- Born: 1949 (age 76–77) Portugal
- Occupations: Radio and television presenter and Journalist

= António Sala =

Portuguese radio and television presenter, and journalist (born 1949)

António Manuel Sala Mira Gomes (born in 1949) is a Portuguese radio and television presenter and journalist, as well as a singer and songwriter. He has worked in various capacities throughout his life, including as a singer, music producer and composer, journalist, radio director, radio host and television presenter. After a quite noteworthy career with the Maranata musical ensemble he achieved nationwide success with Rádio Renascença's "Despertar", the morning radio show that was a Portuguese popularity phenomenon in the 1980s and 1990s. He was once vice-president of Sport Lisboa e Benfica.

== Life and career ==
António Sala was born in 1949 in Vilar de Andorinho, Vila Nova de Gaia, in Northern Portugal. It was on the radio that António Sala stood out the most, making his debut in 1967, at Rádio Ribatejo and Emissores Associados de Lisboa, from where he later moved to Radiodifusão Portuguesa. At the end of the 1960s, he took his first steps in music taking advantage of his studies in choral singing. He came to prominence as a member of the Maranata, a music group founded in 1972.
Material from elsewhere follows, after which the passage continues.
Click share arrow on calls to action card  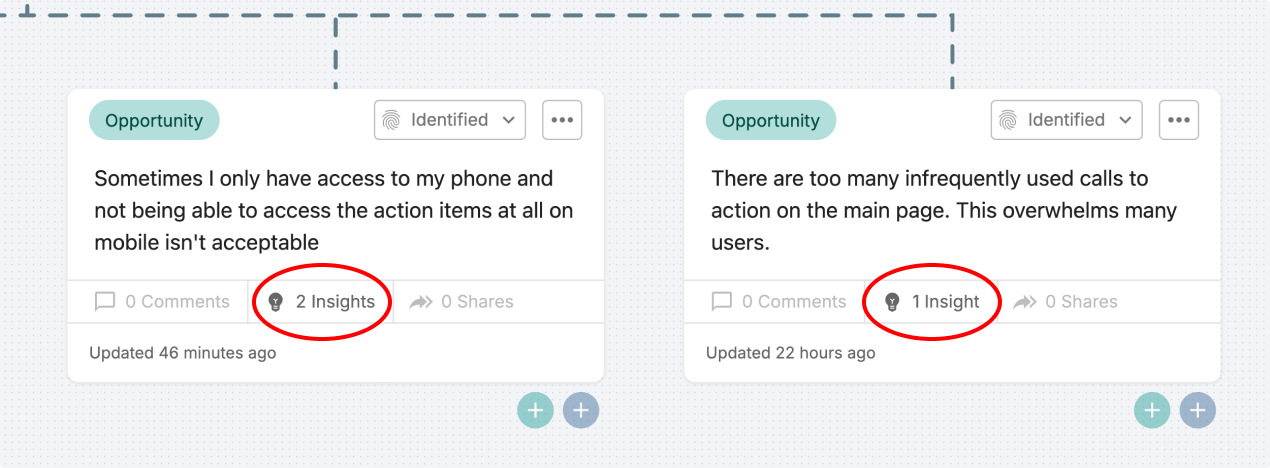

In 1978, he was voted announcer of the year, in what was the first of many awards he won thanks to his work as a radio presenter and director, mainly on Rádio Renascença's "Despertar" program, which aired for 18 years. Between 1981 and 1994, with the Renascença's "Despertar", the morning radio show that was a popularity phenomenon in the 1980s and 1990s and brought together António Sala in Lisbon and Olga Cardoso from Porto between 7 and 10 am, he completely dominated the national scene in this field, winning awards from Casa da Imprensa, TV Guia magazine and Nova Gente magazine. Some live broadcasts were considered innovative at the time in the country, such as those made in Vienna (Austria), Stuttgart (Germany), Seville (Spain), Macau and Expo'98 (Lisbon), or on board of planes, boats and submarines.

In 1979, he composed the hit song "Zé Brasileiro Português de Braga", in partnership with Vasco Lima Couto, which was performed by Portuguese singer Alexandra at the RTP "Festival da Canção". In 1980, again at the RTP "Festival da Canção", António Sala won the prize for best performer, along with José Cid and Alexandra. At the same time, while working in radio and music, Sala also worked in television, starting in the 1970s with the program "Música Maestro", which was followed by many others, including the competitions "Palavra Puxa Palavra" and "Um, Dois, Três", the Portuguese version of Spanish TV program Un, dos, tres... responda otra vez, in 1994 and 1995, when Sala replaced Carlos Cruz.

In 1984, he began writing jokes, an endeavour he repeated two years later due to the success of the first publishing. In 1987, he published a book of poetry entitled Palavras Despidas de Música (Words Stripped of Music). In 1995 and 1996, António Sala started teaching Journalism and Social and Cultural Communication at the Catholic University of Portugal in Lisbon. Also in 1996, he released a double CD entitled Trinta Anos de Carreira (Thirty Years of Career), featuring his greatest hits. In fiction, he presented the novel Império de Brandos Costumes (2000). Between 1997 and 2000, he was also vice-president of Sport Lisboa e Benfica (SL Benfica). He was responsible for the unsuccessful creation of a club television channel during João Vale e Azevedo's controversial presidency of SL Benfica.

== Personal life ==
António Sala is married to Elizabeth Sala and has a son called Miguel Sala. His father's name was Arlindo Gomes and he played the accordion without knowing music and painted without any training. His mother, Carmen Sala, was a poet. As a boy, Sala dreamed of being a director or a pianist.